__Recorded data__
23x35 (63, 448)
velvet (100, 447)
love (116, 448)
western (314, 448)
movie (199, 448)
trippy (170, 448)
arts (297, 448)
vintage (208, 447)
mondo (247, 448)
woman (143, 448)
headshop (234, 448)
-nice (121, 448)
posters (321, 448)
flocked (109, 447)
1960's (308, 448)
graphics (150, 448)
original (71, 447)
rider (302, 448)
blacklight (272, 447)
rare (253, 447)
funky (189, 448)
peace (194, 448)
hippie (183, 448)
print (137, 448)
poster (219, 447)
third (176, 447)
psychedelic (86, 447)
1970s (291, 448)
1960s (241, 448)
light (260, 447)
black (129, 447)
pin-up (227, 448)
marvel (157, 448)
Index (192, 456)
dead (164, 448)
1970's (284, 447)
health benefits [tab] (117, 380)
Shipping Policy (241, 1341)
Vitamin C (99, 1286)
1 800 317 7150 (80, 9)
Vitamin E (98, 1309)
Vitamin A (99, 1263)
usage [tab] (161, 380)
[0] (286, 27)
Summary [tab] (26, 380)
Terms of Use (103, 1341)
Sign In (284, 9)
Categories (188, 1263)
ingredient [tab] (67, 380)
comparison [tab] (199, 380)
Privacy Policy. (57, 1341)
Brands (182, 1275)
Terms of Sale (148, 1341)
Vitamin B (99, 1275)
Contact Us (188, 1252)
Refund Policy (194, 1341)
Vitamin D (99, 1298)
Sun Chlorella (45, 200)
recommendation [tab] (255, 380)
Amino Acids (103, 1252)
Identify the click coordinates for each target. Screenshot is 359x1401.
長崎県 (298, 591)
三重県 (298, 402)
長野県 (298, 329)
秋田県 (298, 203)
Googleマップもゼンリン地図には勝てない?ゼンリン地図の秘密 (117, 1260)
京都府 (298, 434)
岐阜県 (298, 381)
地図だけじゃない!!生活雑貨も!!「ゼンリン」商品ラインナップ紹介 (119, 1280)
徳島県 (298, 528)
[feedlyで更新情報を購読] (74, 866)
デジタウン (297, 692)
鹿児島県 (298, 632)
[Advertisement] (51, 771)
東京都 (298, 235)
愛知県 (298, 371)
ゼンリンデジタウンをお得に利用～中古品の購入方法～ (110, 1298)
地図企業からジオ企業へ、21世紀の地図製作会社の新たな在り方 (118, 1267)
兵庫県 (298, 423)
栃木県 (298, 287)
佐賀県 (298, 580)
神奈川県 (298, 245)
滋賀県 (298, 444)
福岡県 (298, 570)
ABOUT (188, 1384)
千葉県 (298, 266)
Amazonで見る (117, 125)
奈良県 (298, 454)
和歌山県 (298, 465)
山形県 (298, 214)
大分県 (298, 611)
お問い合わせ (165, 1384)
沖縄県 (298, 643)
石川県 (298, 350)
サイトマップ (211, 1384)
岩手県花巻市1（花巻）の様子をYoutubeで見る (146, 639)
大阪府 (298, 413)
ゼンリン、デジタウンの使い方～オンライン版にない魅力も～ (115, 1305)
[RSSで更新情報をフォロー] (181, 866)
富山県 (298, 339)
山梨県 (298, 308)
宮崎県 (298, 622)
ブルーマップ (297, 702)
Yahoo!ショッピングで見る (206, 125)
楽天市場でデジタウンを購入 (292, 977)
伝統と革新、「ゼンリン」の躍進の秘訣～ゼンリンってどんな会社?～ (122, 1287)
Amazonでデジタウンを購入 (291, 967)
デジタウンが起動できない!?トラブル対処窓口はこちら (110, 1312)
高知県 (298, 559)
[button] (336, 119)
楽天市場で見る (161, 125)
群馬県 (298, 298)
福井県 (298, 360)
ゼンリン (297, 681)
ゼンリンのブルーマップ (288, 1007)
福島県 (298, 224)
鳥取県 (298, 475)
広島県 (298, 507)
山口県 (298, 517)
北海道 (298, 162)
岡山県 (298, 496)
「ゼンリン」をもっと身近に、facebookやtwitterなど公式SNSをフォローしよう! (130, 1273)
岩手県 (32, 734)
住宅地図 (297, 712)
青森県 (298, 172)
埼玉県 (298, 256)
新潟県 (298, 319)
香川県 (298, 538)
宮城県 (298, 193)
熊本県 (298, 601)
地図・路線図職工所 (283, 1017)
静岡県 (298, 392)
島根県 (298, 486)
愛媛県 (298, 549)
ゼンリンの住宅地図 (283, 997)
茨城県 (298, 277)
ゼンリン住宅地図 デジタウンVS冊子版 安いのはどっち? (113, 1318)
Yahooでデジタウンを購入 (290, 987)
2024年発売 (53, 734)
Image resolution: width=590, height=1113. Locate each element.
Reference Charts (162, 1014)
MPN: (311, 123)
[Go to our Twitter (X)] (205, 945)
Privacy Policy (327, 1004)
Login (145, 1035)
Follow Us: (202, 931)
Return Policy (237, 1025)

__Task goal__
Return the lines unchanged, from the line containing "Vitamin C (99, 1286)" through the line containing "Googleマップもゼンリン地図には勝てない?ゼンリン地図の秘密 (117, 1260)", both included.

__Written response__
Vitamin C (99, 1286)
1 800 317 7150 (80, 9)
Vitamin E (98, 1309)
Vitamin A (99, 1263)
usage [tab] (161, 380)
[0] (286, 27)
Summary [tab] (26, 380)
Terms of Use (103, 1341)
Sign In (284, 9)
Categories (188, 1263)
ingredient [tab] (67, 380)
comparison [tab] (199, 380)
Privacy Policy. (57, 1341)
Brands (182, 1275)
Terms of Sale (148, 1341)
Vitamin B (99, 1275)
Contact Us (188, 1252)
Refund Policy (194, 1341)
Vitamin D (99, 1298)
Sun Chlorella (45, 200)
recommendation [tab] (255, 380)
Amino Acids (103, 1252)
Identify the click coordinates for each target. Screenshot is 359x1401.
長崎県 (298, 591)
三重県 (298, 402)
長野県 (298, 329)
秋田県 (298, 203)
Googleマップもゼンリン地図には勝てない?ゼンリン地図の秘密 (117, 1260)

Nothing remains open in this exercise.